3. A linear code is a way of encoding $k$-bit messages using $n$ bits. The original bits of the message are put in fixed places, and every other bit is an XOR of a certain fixed subset of the message bits. For example, the SEC(7,4) code encodes a 4-bit message $x,y,z,w$ using 7 bits: $$ x \oplus y \oplus w, x \oplus z \oplus w, x, y \oplus z \oplus w, y, z, w $$

The minimal distance of a linear code is also the minimal Hamming weight of a non-zero codeword. So the fact that Hamming codes have minimum distance 3 means that (1) every non-zero codeword has at least 3 ones, (2) there exists a codeword having exactly 3 ones.

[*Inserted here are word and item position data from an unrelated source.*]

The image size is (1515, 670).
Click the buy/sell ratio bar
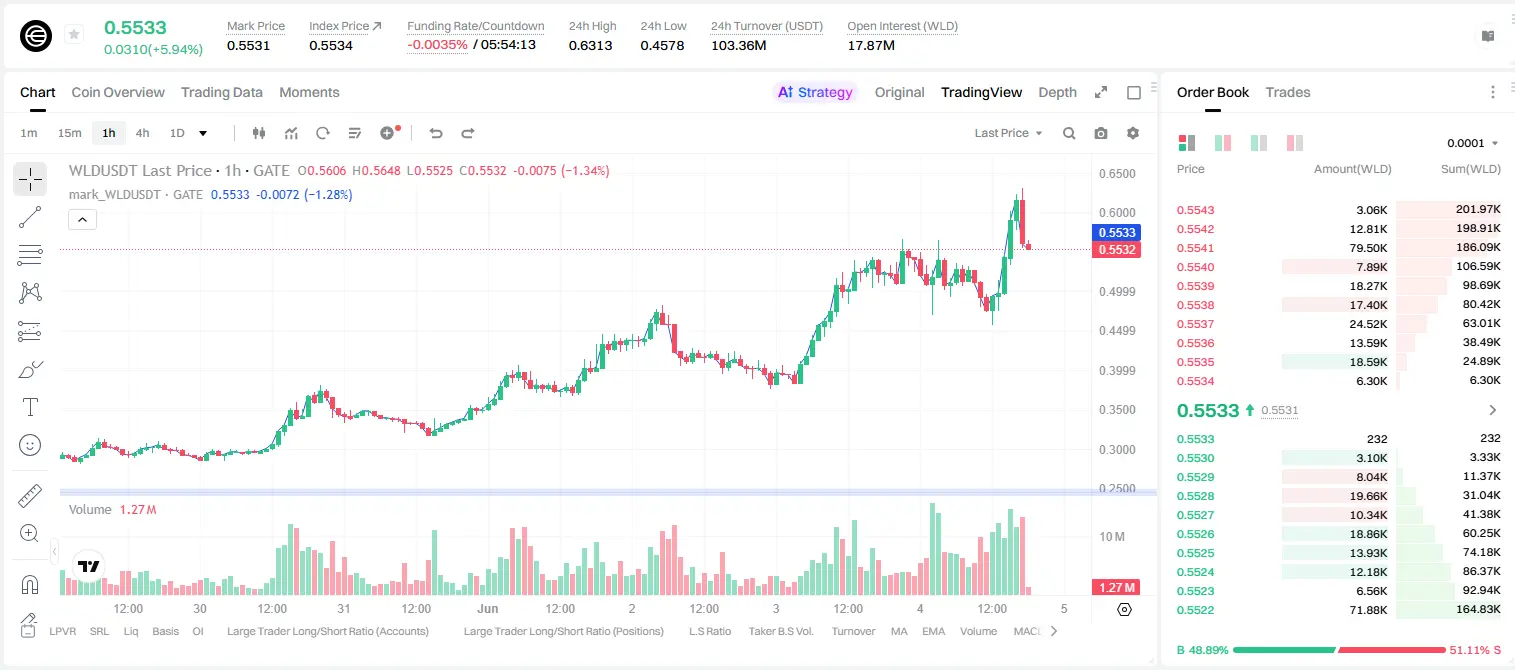(1339, 650)
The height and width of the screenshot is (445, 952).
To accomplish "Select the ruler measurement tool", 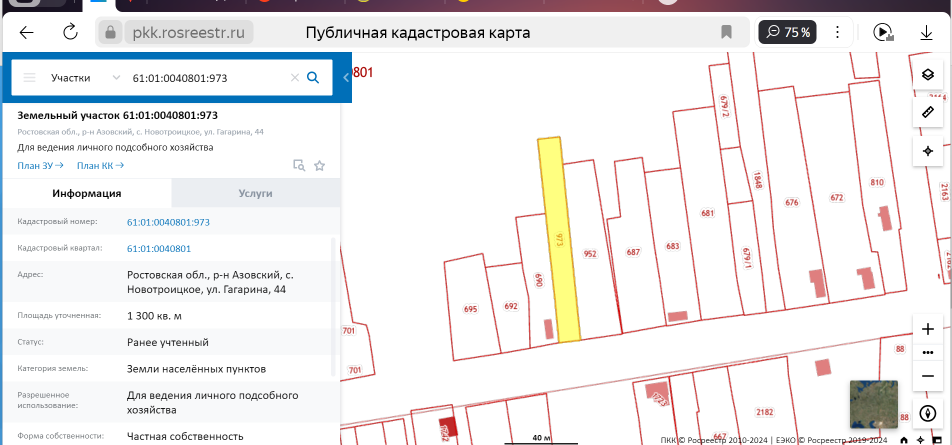I will click(x=927, y=112).
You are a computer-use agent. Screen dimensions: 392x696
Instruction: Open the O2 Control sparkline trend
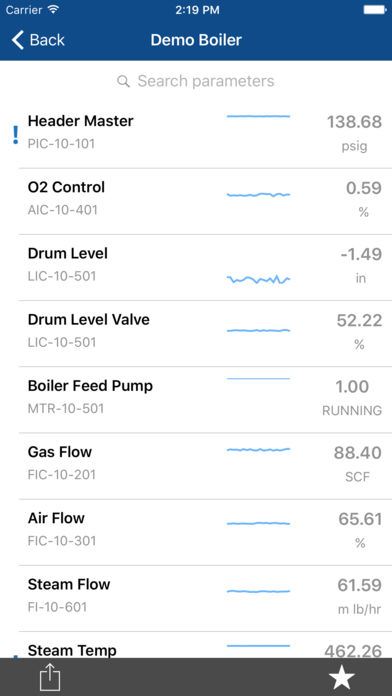[258, 194]
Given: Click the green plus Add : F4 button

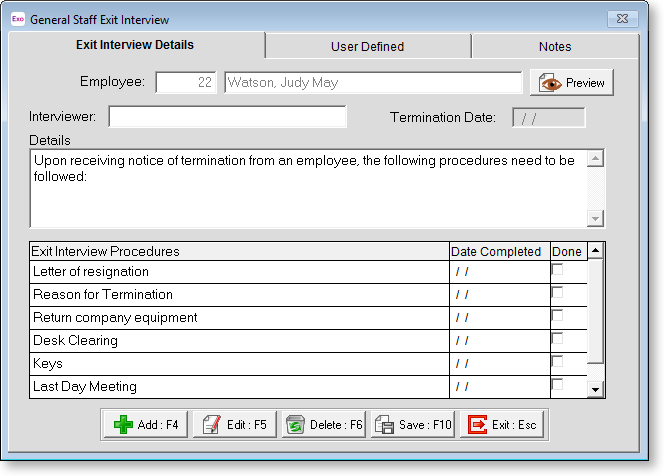Looking at the screenshot, I should [x=145, y=425].
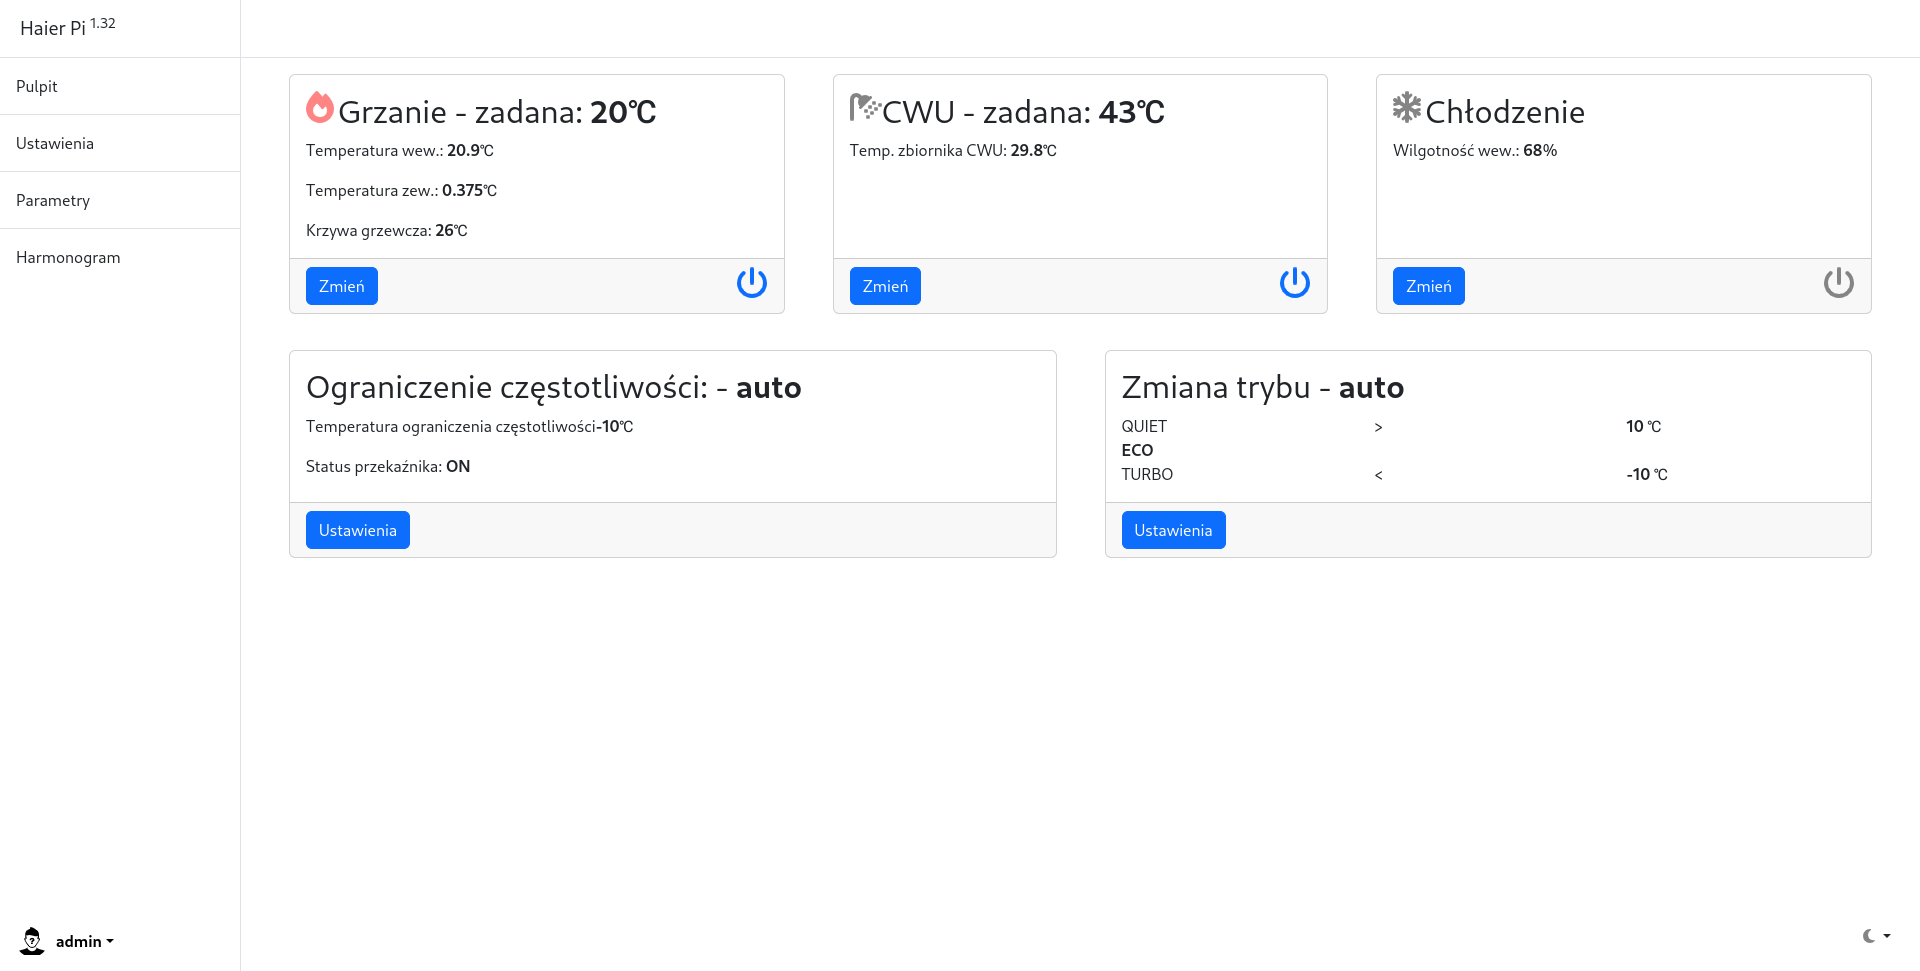Open the admin user dropdown menu
The image size is (1920, 971).
[x=85, y=941]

We have mentioned three parameters: the length of the code $n$, the rate of the code $k$, and the minimal distance $d$. There is no exact relation between these three parameters, though there are various bounds relating the three quantities. One of these bounds is the Hamming bound: $$ \sum_{\ell=0}^{\lfloor \frac{d-1}{2}\rfloor} \binom{n}{\ell}\leq 2^{n-k}. $$ For example, for the SEC(7,4) code this gives $$ \binom{7}{0} + \binom{7}{1} \leq 2^{7-4}. $$ You can check that equality holds, and indeed this is the case for all Hamming codes. Codes for which equality holds are called perfect codes. Apart from a few trivial and exceptional cases, Hamming codes are (essentially) the only perfect codes.